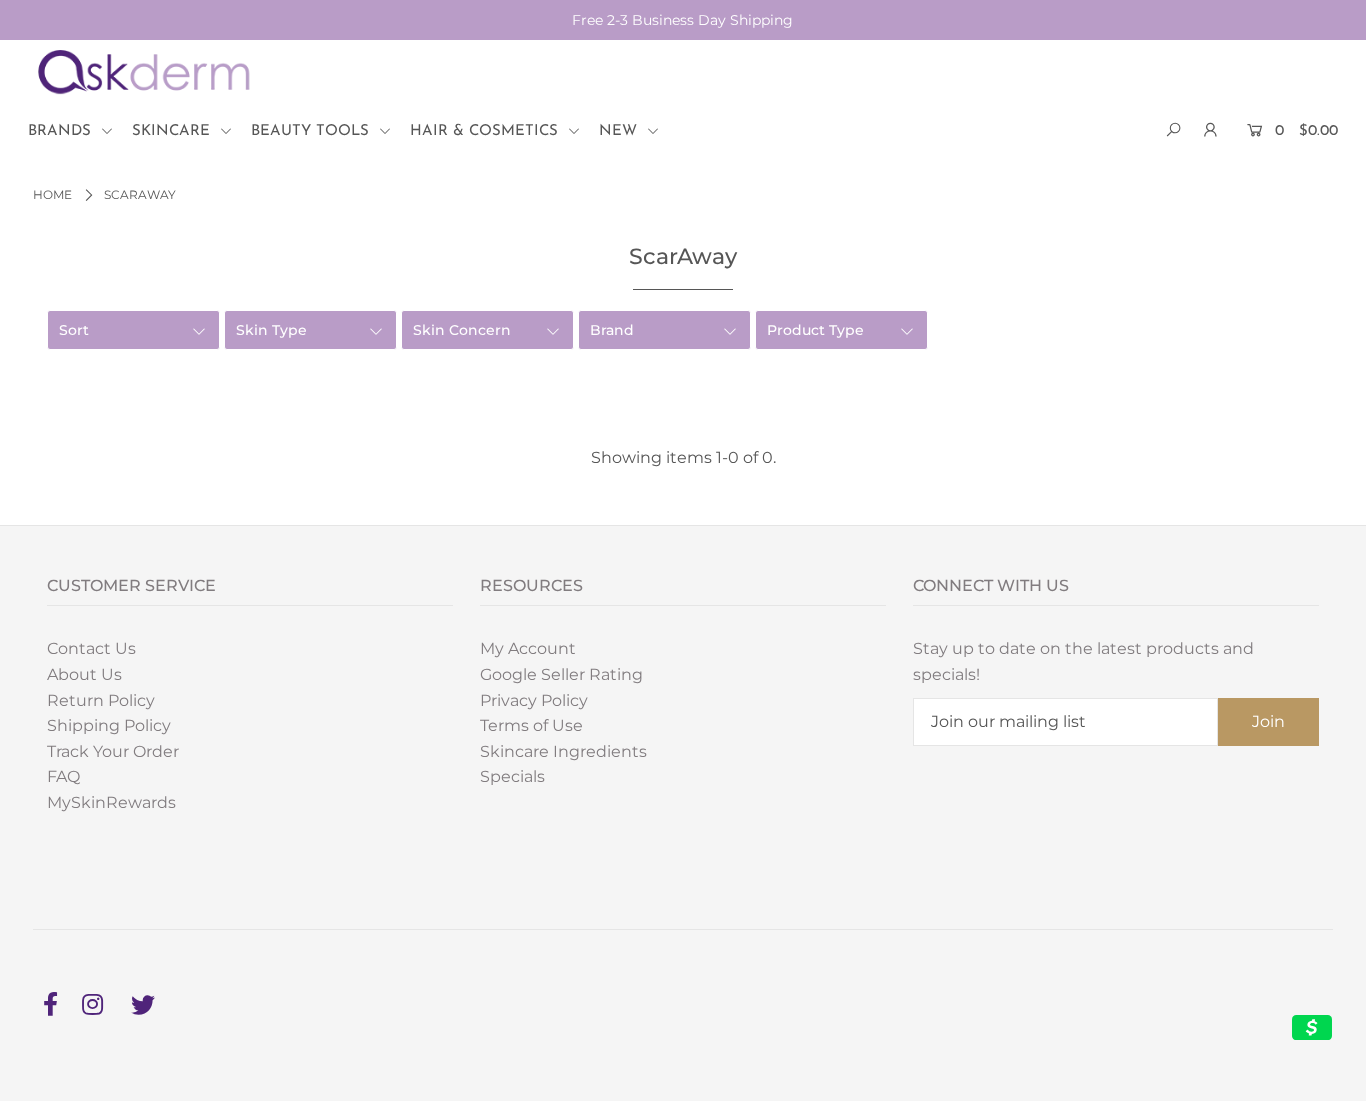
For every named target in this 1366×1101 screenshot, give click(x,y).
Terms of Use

---------------

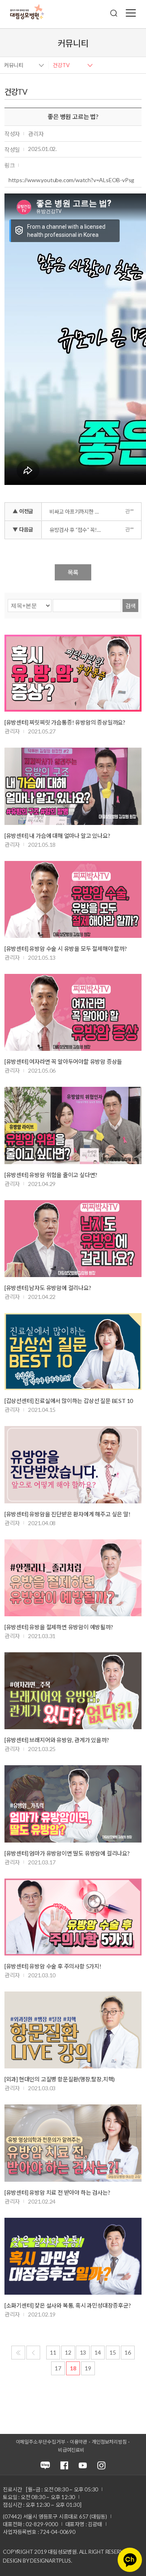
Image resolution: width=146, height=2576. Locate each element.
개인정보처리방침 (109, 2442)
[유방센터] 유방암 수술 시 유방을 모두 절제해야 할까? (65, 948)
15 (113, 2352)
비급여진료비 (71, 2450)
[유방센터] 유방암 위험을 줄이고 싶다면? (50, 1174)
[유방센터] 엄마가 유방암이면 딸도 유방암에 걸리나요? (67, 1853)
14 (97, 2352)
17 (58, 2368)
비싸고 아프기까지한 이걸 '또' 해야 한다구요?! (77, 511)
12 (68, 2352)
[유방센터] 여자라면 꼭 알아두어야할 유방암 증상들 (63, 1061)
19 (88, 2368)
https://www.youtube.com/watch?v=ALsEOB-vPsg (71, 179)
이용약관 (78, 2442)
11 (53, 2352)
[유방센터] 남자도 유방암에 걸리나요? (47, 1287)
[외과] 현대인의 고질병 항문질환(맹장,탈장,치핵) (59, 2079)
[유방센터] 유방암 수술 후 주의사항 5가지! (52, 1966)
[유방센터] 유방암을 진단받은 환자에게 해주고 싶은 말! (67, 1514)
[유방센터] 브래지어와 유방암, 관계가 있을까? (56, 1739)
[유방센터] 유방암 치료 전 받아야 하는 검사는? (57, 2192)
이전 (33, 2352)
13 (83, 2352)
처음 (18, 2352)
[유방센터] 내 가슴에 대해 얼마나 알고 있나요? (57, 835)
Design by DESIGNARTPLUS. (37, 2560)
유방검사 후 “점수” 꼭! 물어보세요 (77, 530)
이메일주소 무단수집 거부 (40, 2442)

---------------

> _YOUR INSTRUCTIONS_
Reproduce only the lines above, starting at the line with "19 (88, 2368)" and ending at the line with "[유방센터] 브래지어와 유방암, 관계가 있을까? (56, 1739)", exactly as written.

> _SOLUTION BELOW_
19 (88, 2368)
https://www.youtube.com/watch?v=ALsEOB-vPsg (71, 179)
이용약관 (78, 2442)
11 (53, 2352)
[유방센터] 남자도 유방암에 걸리나요? (47, 1287)
[외과] 현대인의 고질병 항문질환(맹장,탈장,치핵) (59, 2079)
[유방센터] 유방암 수술 후 주의사항 5가지! (52, 1966)
[유방센터] 유방암을 진단받은 환자에게 해주고 싶은 말! (67, 1514)
[유방센터] 브래지어와 유방암, 관계가 있을까? (56, 1739)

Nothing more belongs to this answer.